Ask Ainsley, Student Life

Ask Ainsley: How do I heal from a pandemic breakup?

Dear Ainsley, 

As if dealing with the current state of the world wasn’t hard enough, I’m now newly single and left to cope with my pandemic breakup. Before, I’d usually get dressed up and spend the night dancing away my pain with my closest friends. Now, all I can do is use my seemingly endless time to ruminate over what happened with barely any distractions aside from online assignments, which have begun to feel more and more overwhelming. What should I do? 

Sincerely, 

Single Amidst Disaster (SAD)


Dear SAD, 

I’m so sorry you’re having such a tough time! The present moment is a particularly difficult time to be going through a breakup, since most traditional breakup recovery advice revolves around going out, letting loose, and processing emotions in the company of friends. You should be gentle with yourself as you heal. Although the conditions of online learning can encourage a skewed school-life balance, allow yourself to disconnect from work if you feel it would help. It is okay to do the minimum for a while as you cope with emotional turmoil.

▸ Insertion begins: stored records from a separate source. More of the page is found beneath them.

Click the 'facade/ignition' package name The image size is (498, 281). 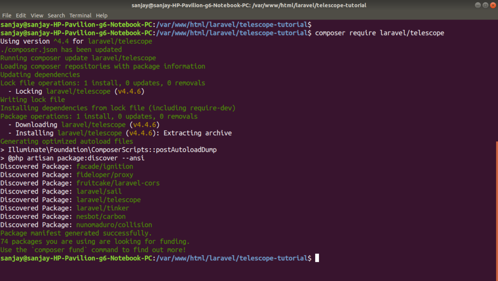click(105, 166)
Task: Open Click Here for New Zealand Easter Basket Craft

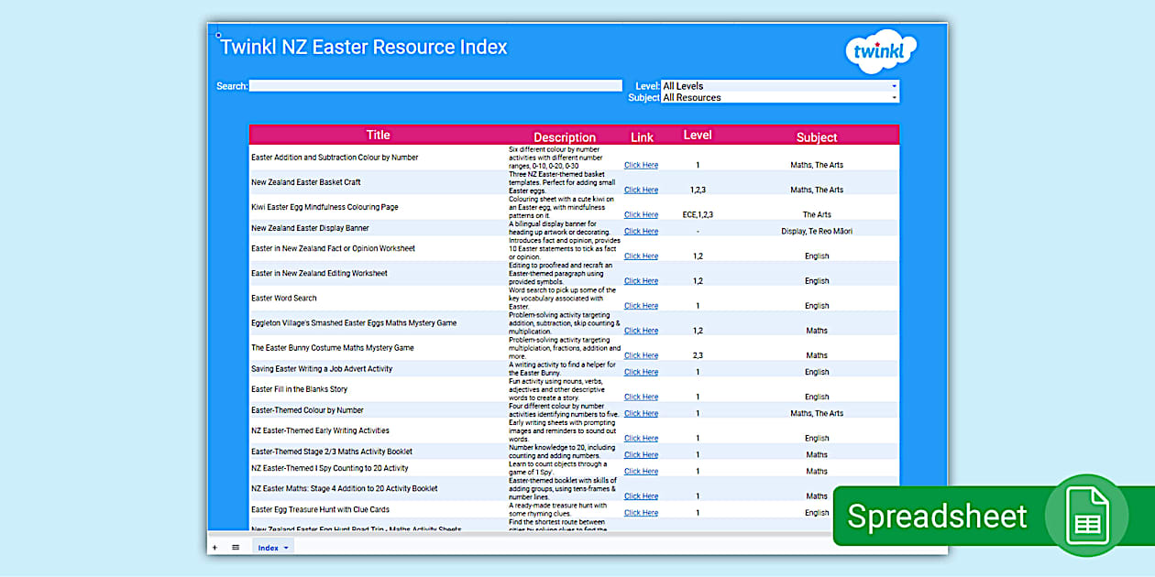Action: click(x=641, y=190)
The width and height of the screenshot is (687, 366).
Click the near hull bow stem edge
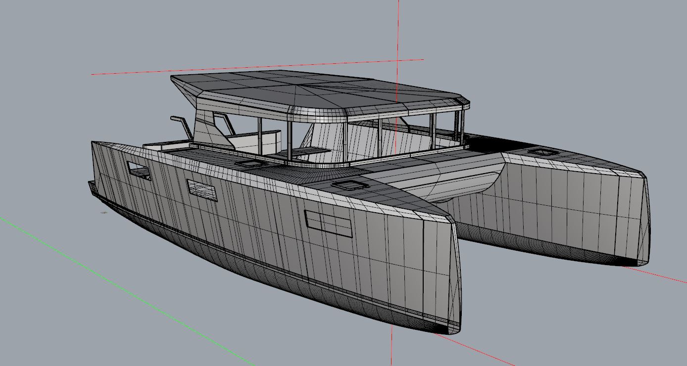457,272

As difficult as breakups may be, there is one key advantage to the pandemic breakup: A clean break. You likely won’t run into them at parties or gatherings with mutual friends, giving you some much-needed space while you gather your emotions and take care of yourself. Similarly, you likely won’t have to fight off the temptation to jump into a rebound relationship. Try to reframe your newfound alone time as an opportunity to focus on cultivating your individual interests and passions. Many people have rediscovered a new enthusiasm for old hobbies while in quarantine, which can help to rebuild the fractured sense of identity that sometimes follows a breakup. However cliché, nurturing these interests can help strengthen your sense of self: You were whole before this person, and you are equally whole without them. 

Alongside acknowledging your grief, therapist Anisah Milley recommends replenishing oxytocin, a hormone that is related to connection and touch, post-breakup. While this is more difficult amidst the pandemic, there are remote options: Connecting with friends and family over video chat is a great way to remind yourself of the platonic love you still have while combatting loneliness. Though quarantine limits the options for comforting touch, it’s not impossible—try out self-massage or self-pleasure.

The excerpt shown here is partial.